> **Provided records**:
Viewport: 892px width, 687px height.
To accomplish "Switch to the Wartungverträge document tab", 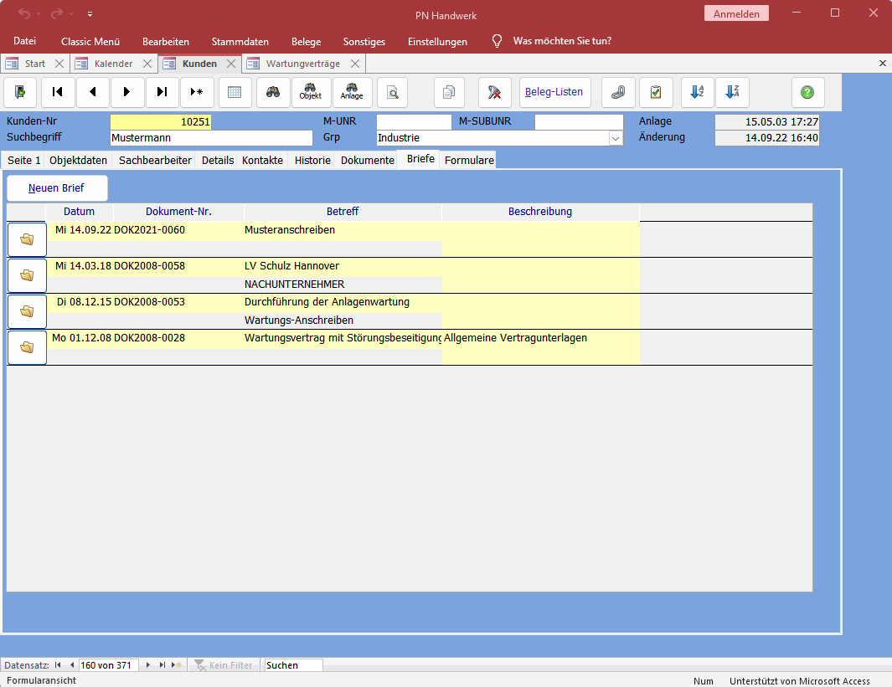I will [x=302, y=64].
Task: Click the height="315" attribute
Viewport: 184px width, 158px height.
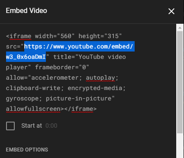Action: 100,36
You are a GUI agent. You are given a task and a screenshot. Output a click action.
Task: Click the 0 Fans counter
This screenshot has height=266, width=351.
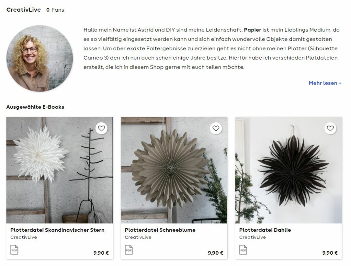pyautogui.click(x=55, y=10)
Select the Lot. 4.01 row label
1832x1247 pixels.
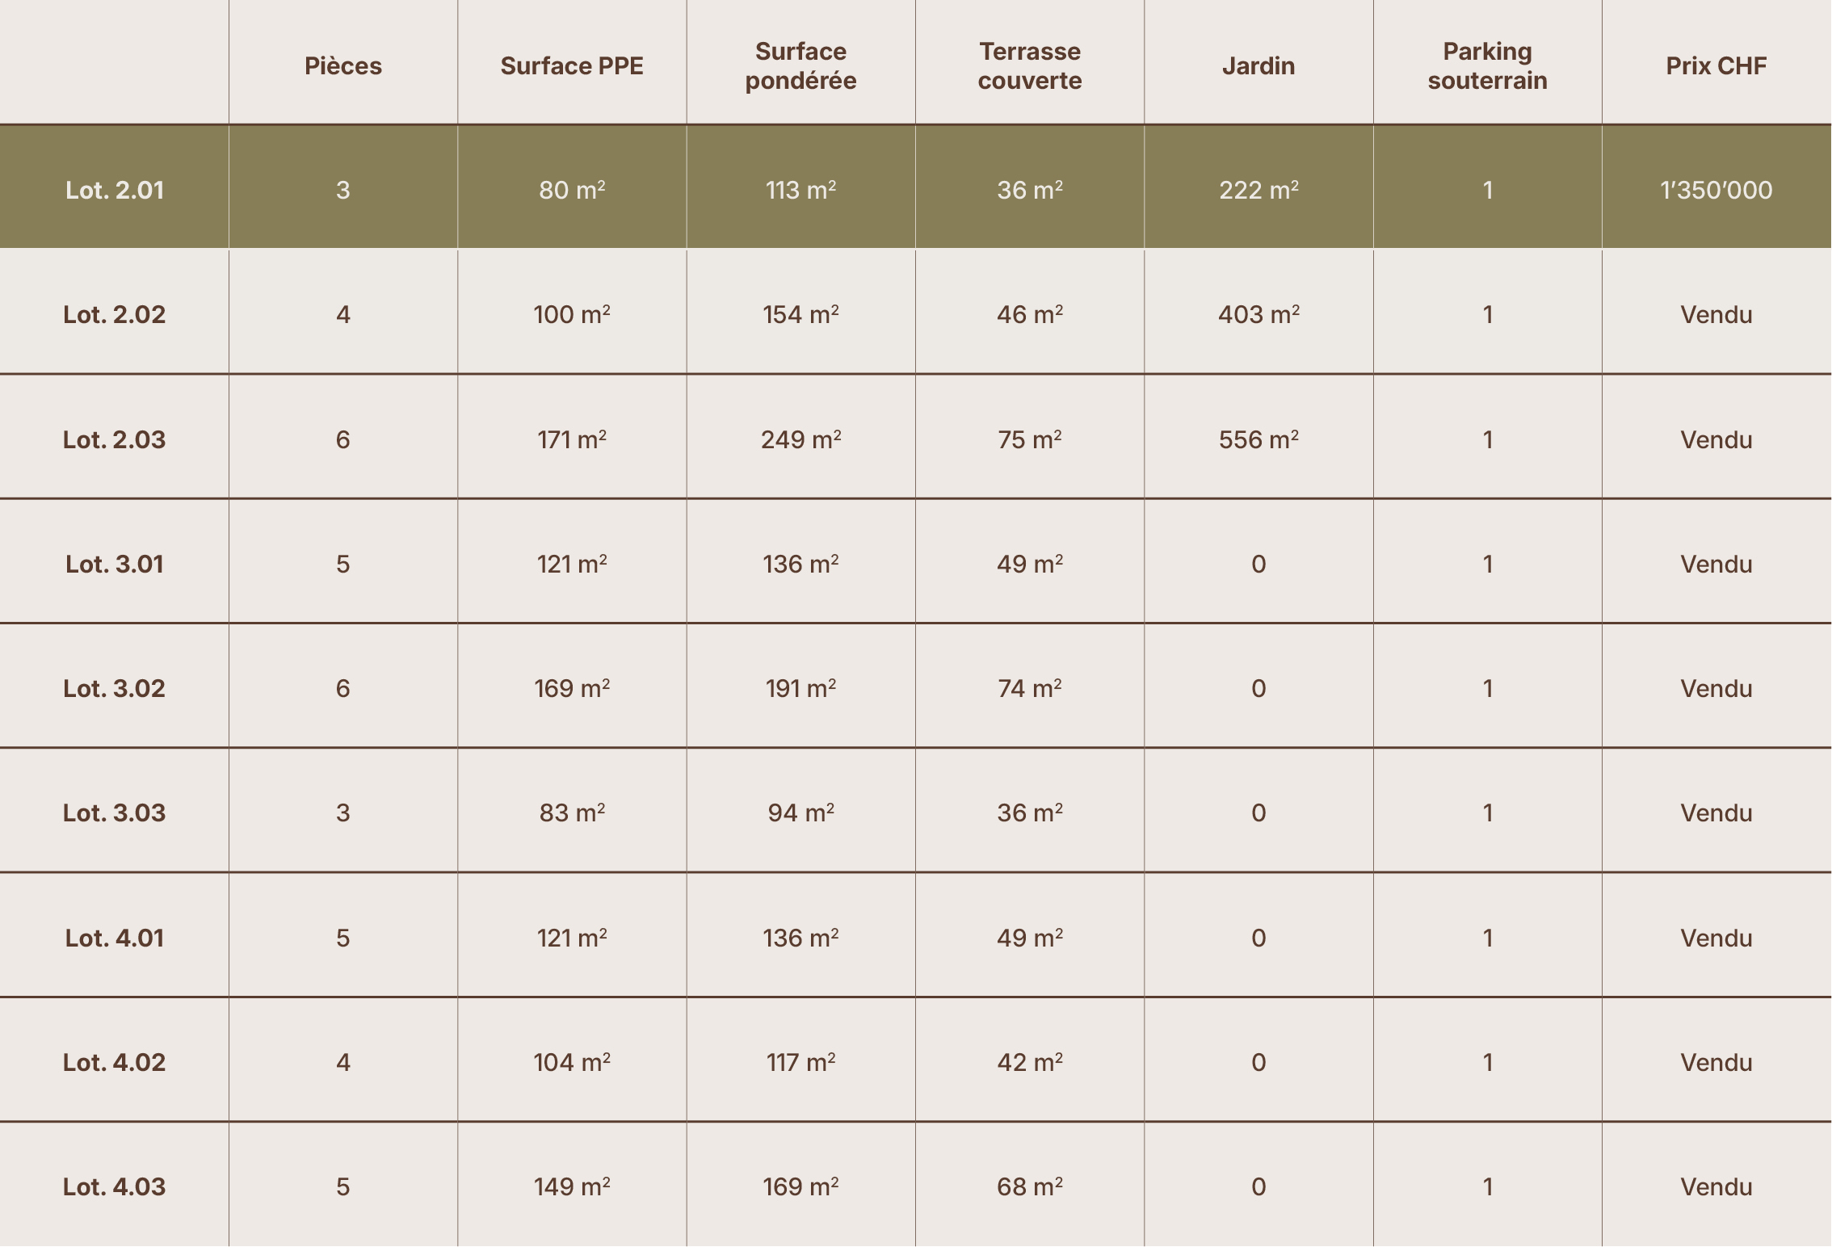(115, 938)
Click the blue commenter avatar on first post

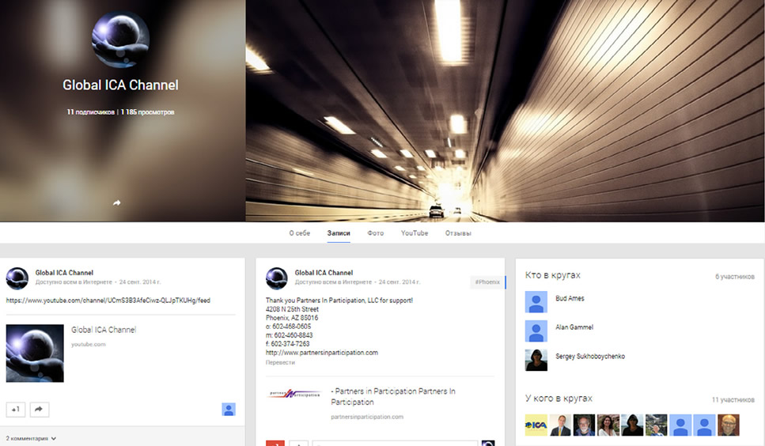point(229,410)
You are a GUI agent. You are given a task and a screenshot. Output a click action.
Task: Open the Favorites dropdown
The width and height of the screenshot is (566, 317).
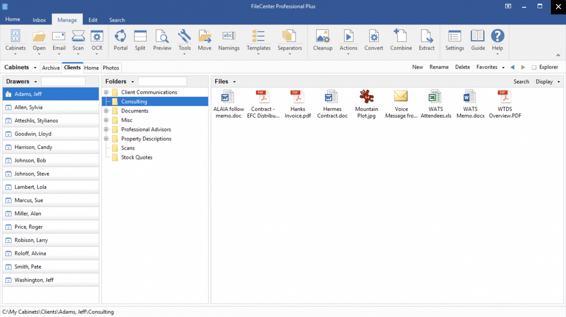tap(490, 67)
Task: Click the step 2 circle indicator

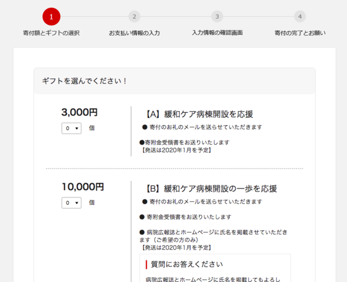Action: click(x=134, y=16)
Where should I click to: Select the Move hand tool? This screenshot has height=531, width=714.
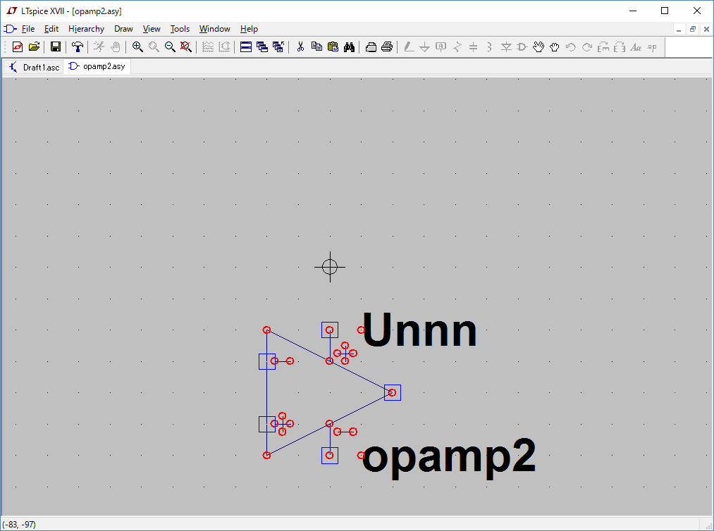click(x=538, y=47)
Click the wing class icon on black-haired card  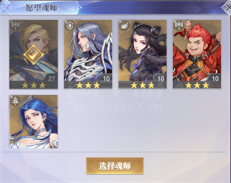pos(124,26)
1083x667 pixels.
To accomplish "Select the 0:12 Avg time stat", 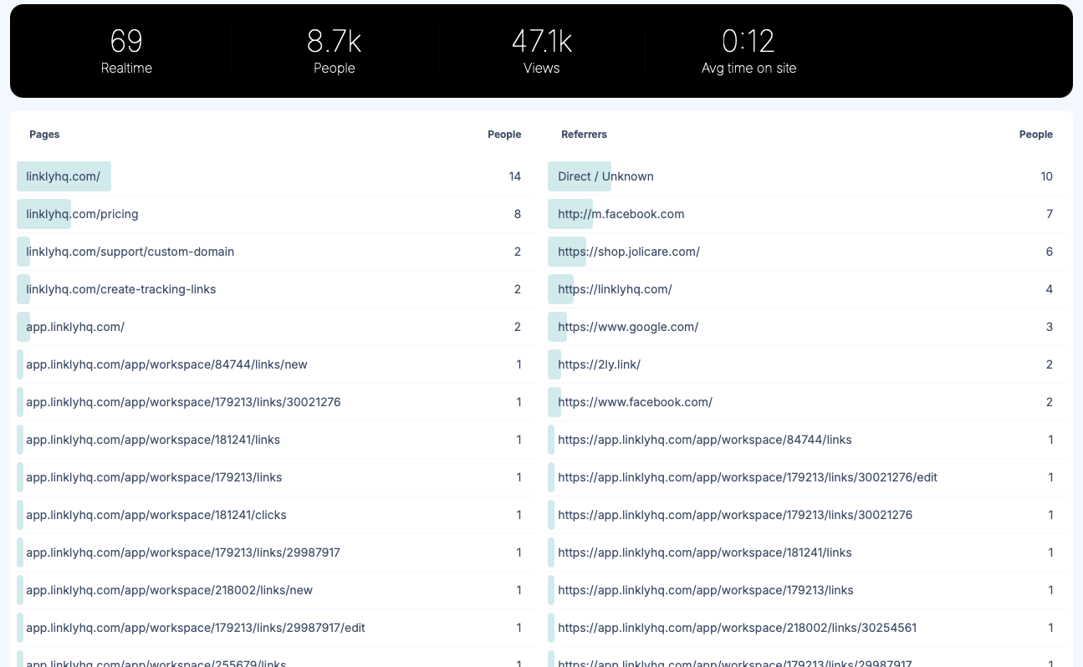I will tap(748, 50).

> **Problem requirements**: Out of the records above, please copy exactly the lines from the line with "Select the Lot. 4.01 row label" up to and including the line with "Task: Open the Favorites dropdown", minus the pictures.

> **The answer**:
Select the Lot. 4.01 row label
1832x1247 pixels.
(115, 938)
Click the blue commenter avatar on first post

point(229,410)
You are a GUI agent. You are given a task and a screenshot. Output a click action.
Task: Open the Favorites dropdown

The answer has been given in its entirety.